Pero no creemos poder hacer nada para remediarlo. Nos han educado para ser finalmente,
la generación que va a lograr el cambio de esencia, pero somos uno más en la
fila del desencanto. Hemos querido más de una vez que la civilización muera y
que empiece de cero pero lo sentimos imposible. No hay manera posible de
comenzar un mundo nuevo, más cuando está instalado el concepto y la percepción
de “que el otro” está alienado y cree que la civilización debería funcionar sin
“nosotros”.
Cada tanto nos sorprenden titulares
de que estamos ante la generación mejor preparado de la historia. Pero al
verlos actuar, te entran dudas. Se han alejado de las convicciones incapaces de
capear el colapso eterno que no solo se eterniza, sino que se denigra en su
perfeccionamiento. Sentimos un descontento y una desazón tal que se pierde la
alegría y la esperanza. Pero al mismo tiempo, hay una masa importante que
celebra su existencia y sienten felicidad por volver a vivir creyendo que esos
personajes son los que les representan y revindican. Y el desconsuelo es peor,
nada se ha aprendido o nada se entiende. No se puede concebir que la
“felicidad” de unos es un desconsuelo descomunal de los “otros”.

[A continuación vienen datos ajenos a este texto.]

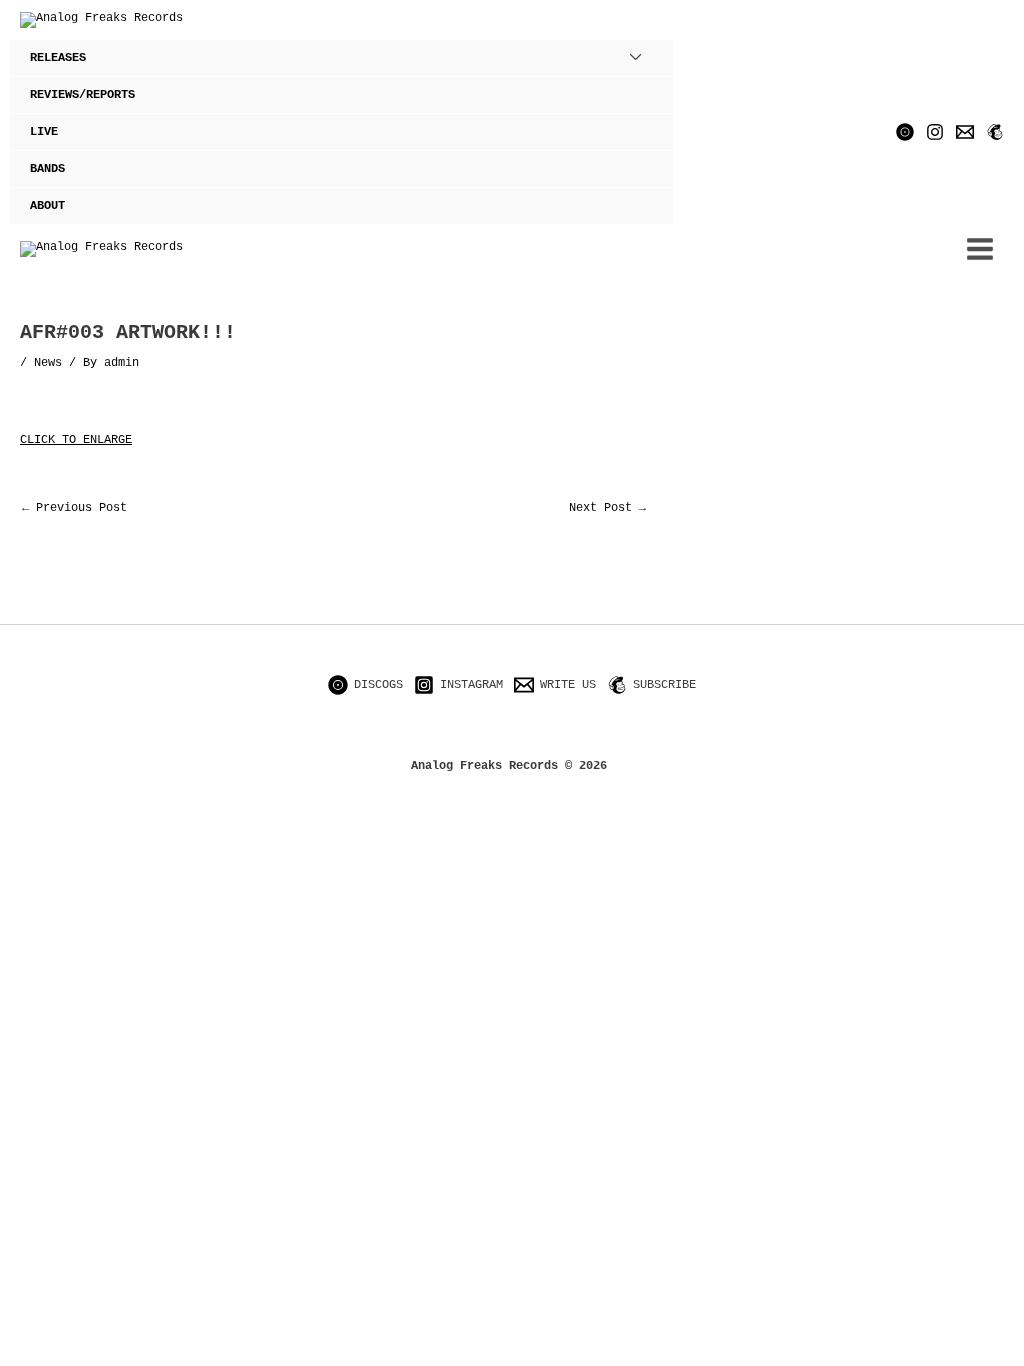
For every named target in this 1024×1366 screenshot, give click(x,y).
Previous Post (74, 508)
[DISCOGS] (905, 132)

El modelo parece estar agotado, el
descreimiento es homogéneo. Unos aspiran a conocer un futuro distinto de las
esencias y otros se aferran al eterno pasado que si bien ha fracasado, se le
recuerda con una nostalgia e inexactitud que confunde gesta con embuste. No
solo se ha fracasado sino que estamos virando la ética democrática hacia el
autoritarismo firmando un cheque en blanco para el que Estado aleje a los
otros, a los “ingobernables”. No sabemos como reaccionar ante el fracaso
aceptando que es el propio sistema el que mejor gestiona los réditos de nuestra
sensación de fracaso e impotencia. Sabemos que debemos tomar medidas radicales,
pero queremos que las tomen otros y que a nosotros no nos afecten. Es imposible
e inviable convivir con esa inmadurez cívica en aumento.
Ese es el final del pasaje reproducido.